Would you set down the data that follows, word for word, without any pictures?

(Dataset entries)
□ □ □ □ □
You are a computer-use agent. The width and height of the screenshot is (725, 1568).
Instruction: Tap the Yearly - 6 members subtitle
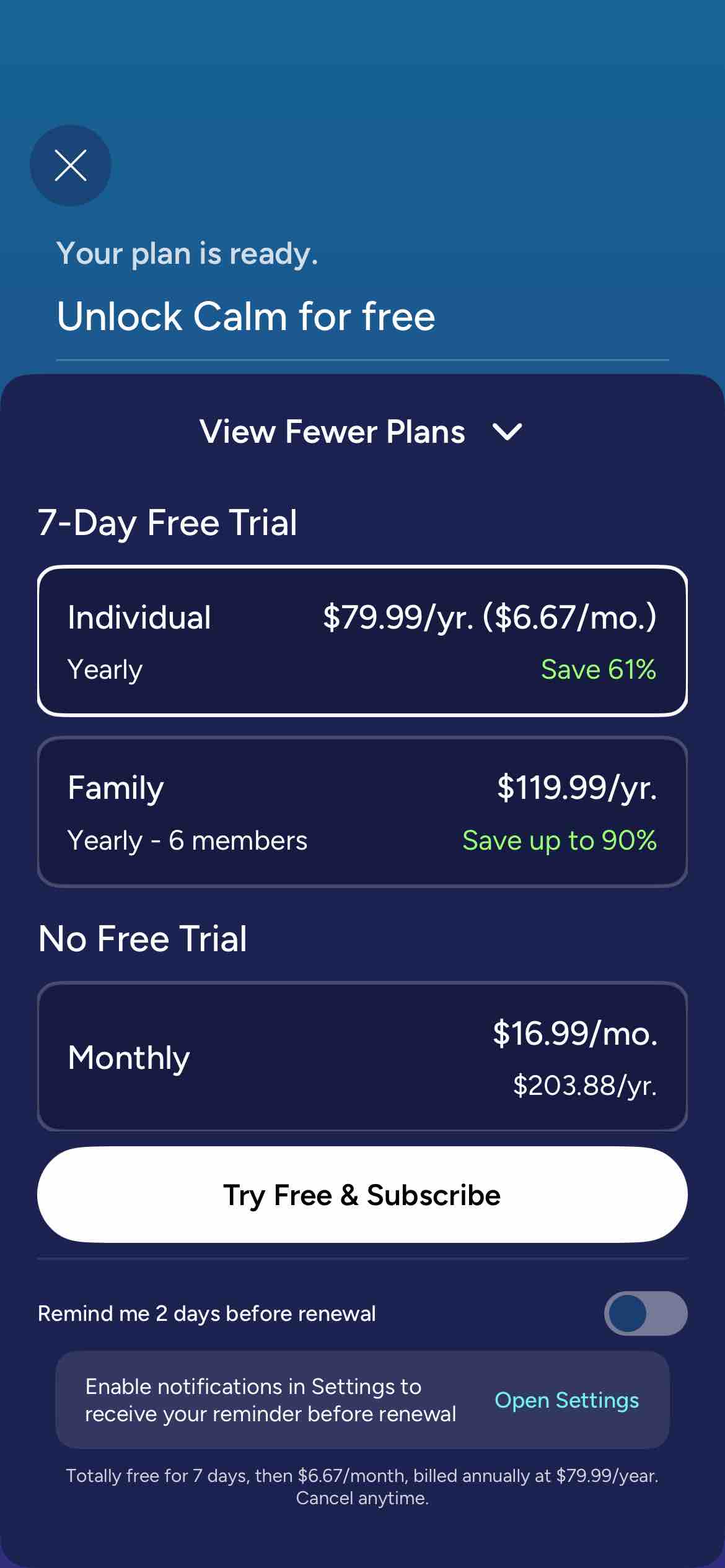[x=187, y=840]
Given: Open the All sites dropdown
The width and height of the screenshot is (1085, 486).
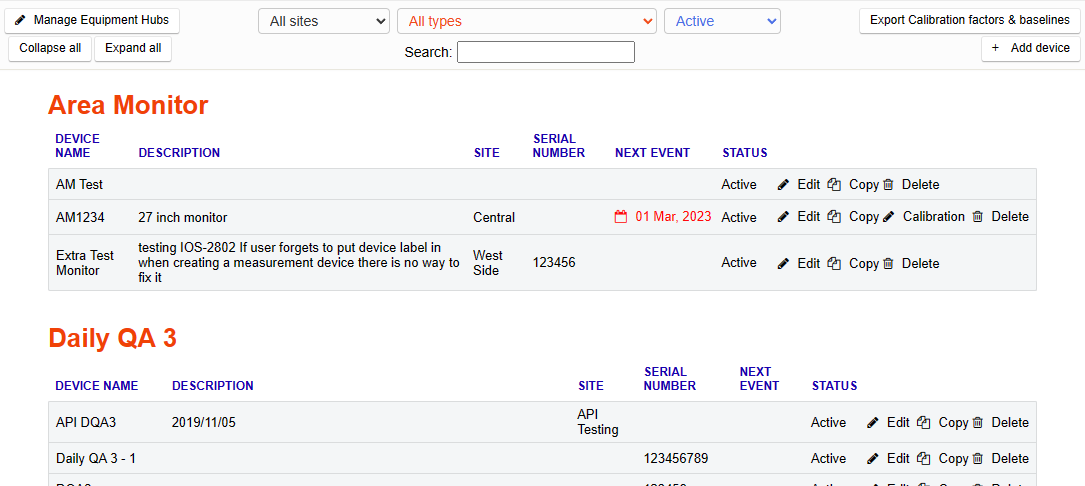Looking at the screenshot, I should tap(324, 21).
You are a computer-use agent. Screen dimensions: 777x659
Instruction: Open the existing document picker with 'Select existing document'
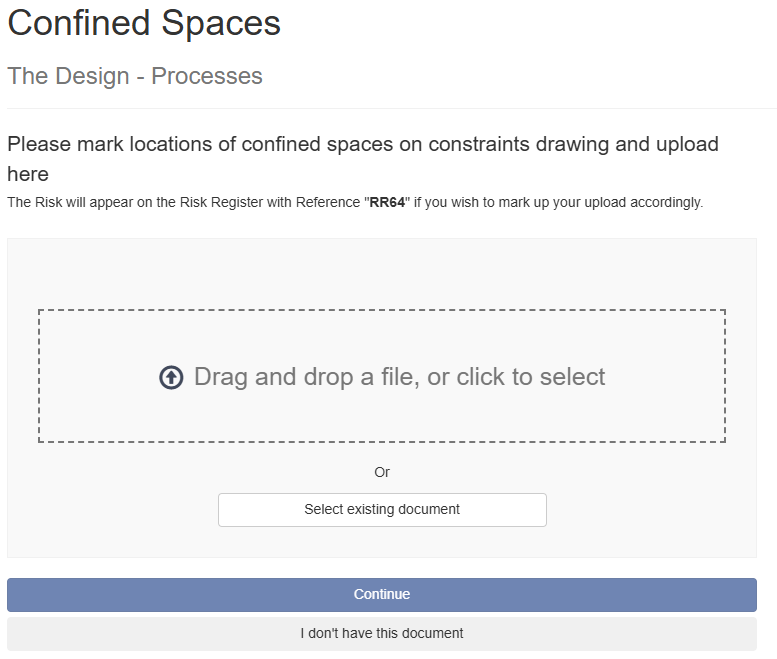tap(382, 510)
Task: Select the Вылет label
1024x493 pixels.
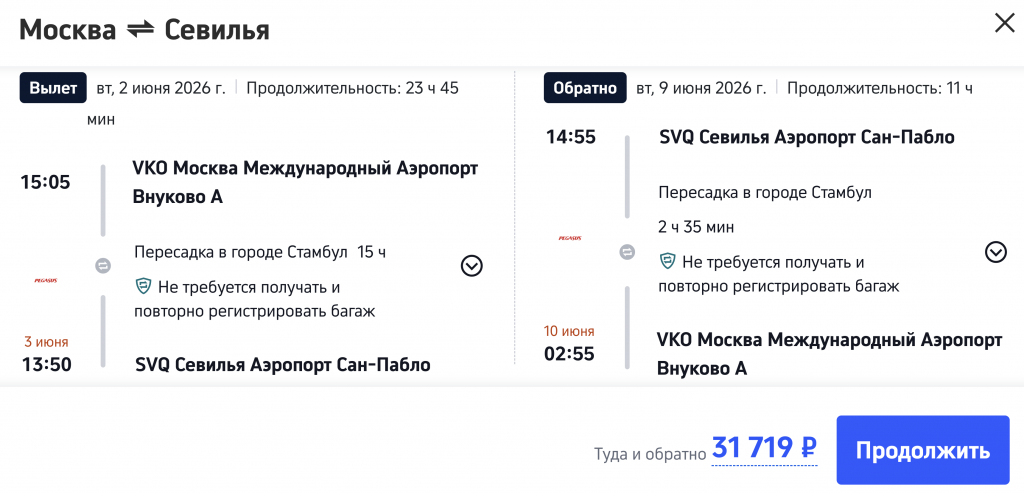Action: [x=53, y=88]
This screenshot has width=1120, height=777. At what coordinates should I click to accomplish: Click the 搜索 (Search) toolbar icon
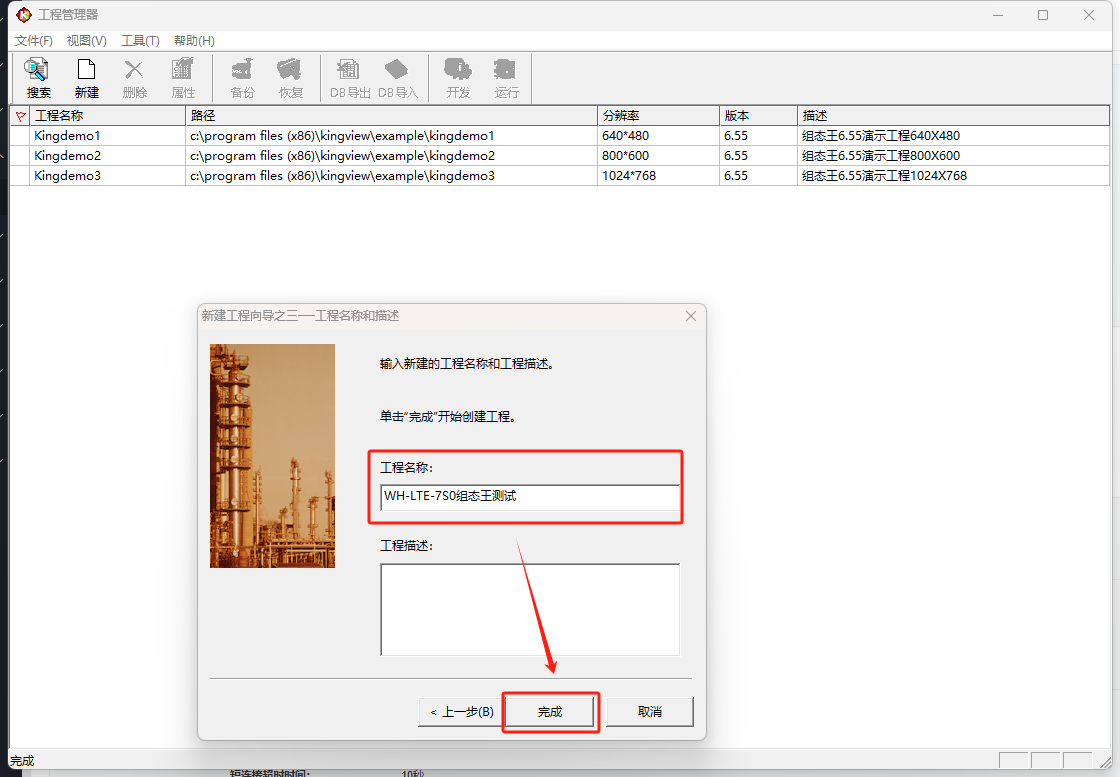click(x=38, y=78)
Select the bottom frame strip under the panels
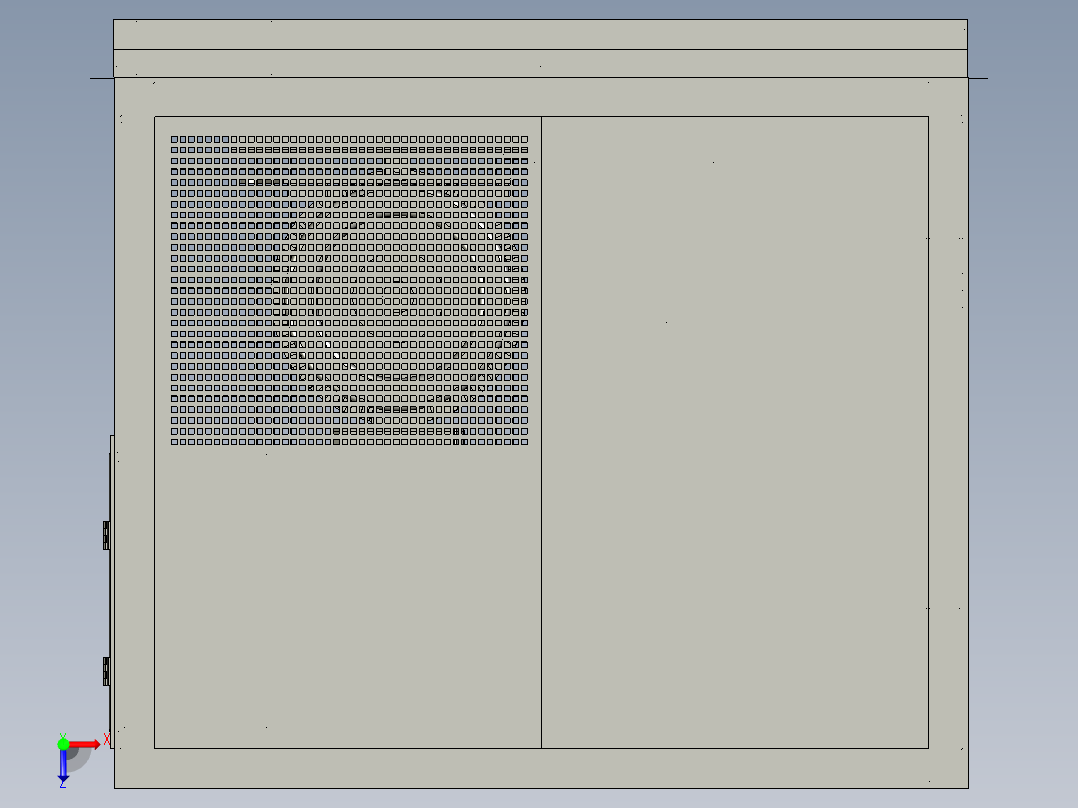 tap(540, 768)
□ □ □ □ □
[SOLUTION TO THE PROBLEM]
You are a computer-use agent. The width and height of the screenshot is (725, 1568).
Instruction: Tap the Yearly - 6 members subtitle
[x=187, y=840]
Given: Open the All sites dropdown
The width and height of the screenshot is (1085, 486).
Looking at the screenshot, I should tap(324, 21).
You are a computer-use agent. Screen dimensions: 777x659
Instruction: Open the existing document picker with 'Select existing document'
tap(382, 510)
Task: Select the Вылет label
1024x493 pixels.
Action: [x=53, y=88]
This screenshot has width=1120, height=777. At what coordinates should I click to accomplish: Click the 搜索 (Search) toolbar icon
click(x=38, y=78)
Select the bottom frame strip under the panels
 tap(540, 768)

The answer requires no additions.